§ What to do:
When you restate the entries that follow, keep every word exactly and drop the pictures.

§ Extracted material:
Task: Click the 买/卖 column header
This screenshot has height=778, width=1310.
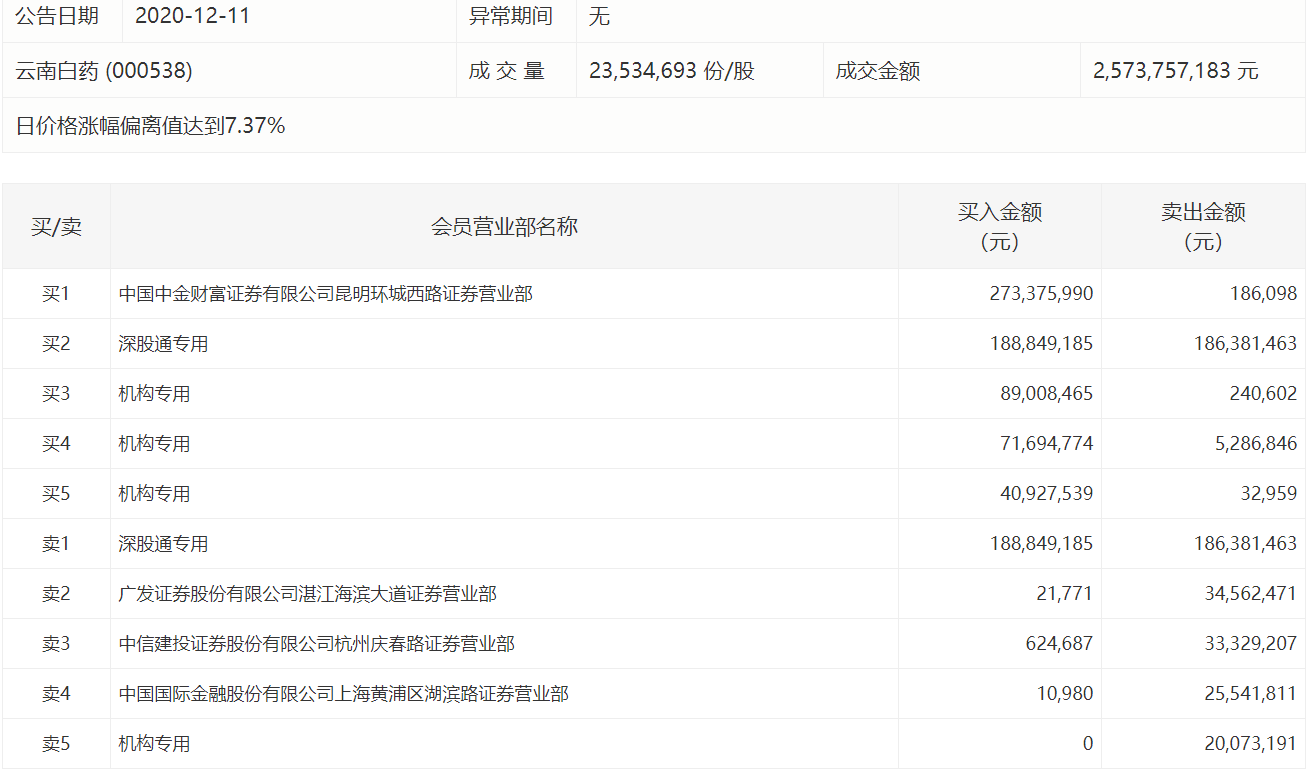Action: click(56, 226)
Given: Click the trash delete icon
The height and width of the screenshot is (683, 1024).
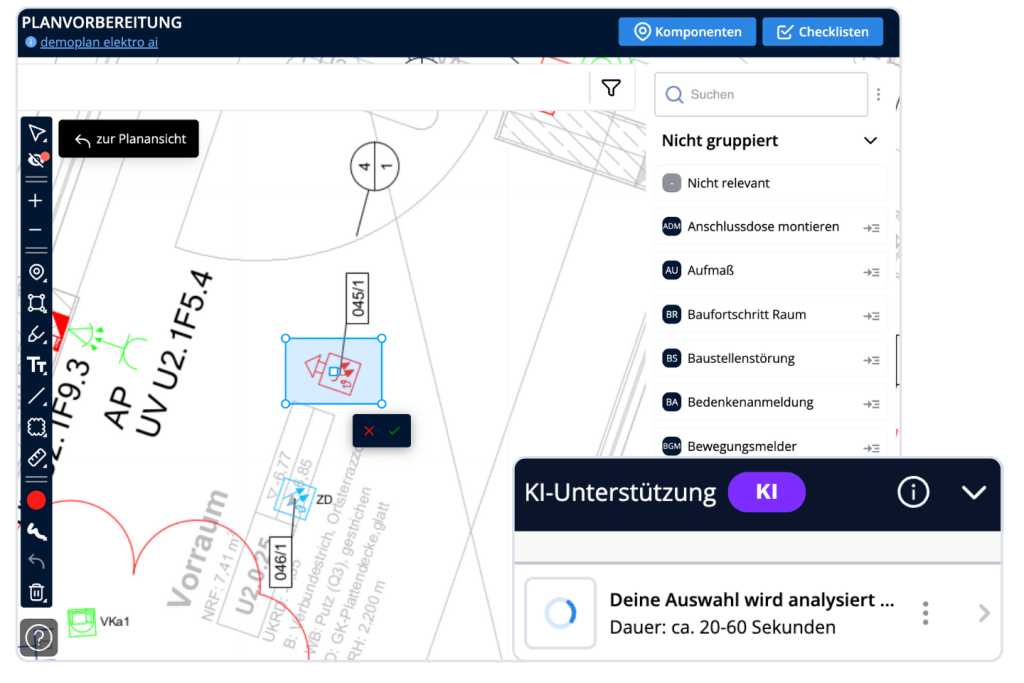Looking at the screenshot, I should [x=37, y=592].
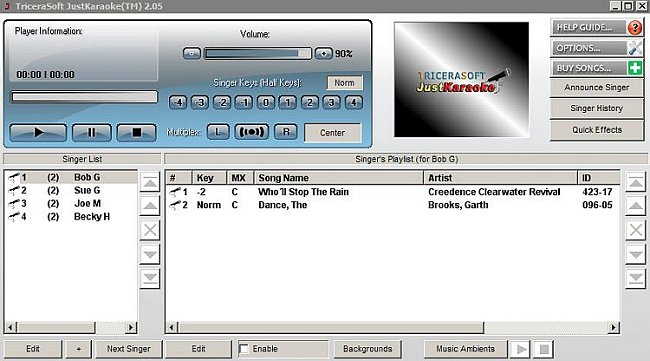650x361 pixels.
Task: Toggle the Enable checkbox
Action: 244,349
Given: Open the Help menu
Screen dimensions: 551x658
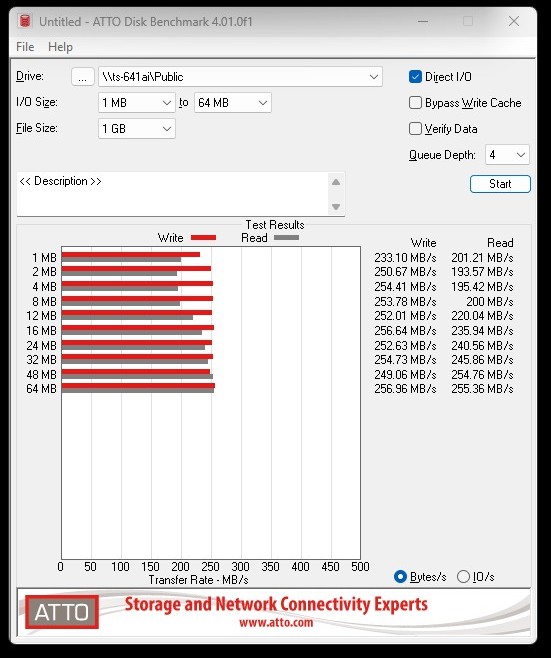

§ Solution:
Task: Click the 买/卖 column header
This screenshot has height=778, width=1310.
Action: click(56, 226)
Given: Click the trash delete icon
The height and width of the screenshot is (683, 1024).
Looking at the screenshot, I should [x=37, y=592].
650x361 pixels.
Task: Toggle the Enable checkbox
Action: 244,349
Given: Open the Help menu
Screen dimensions: 551x658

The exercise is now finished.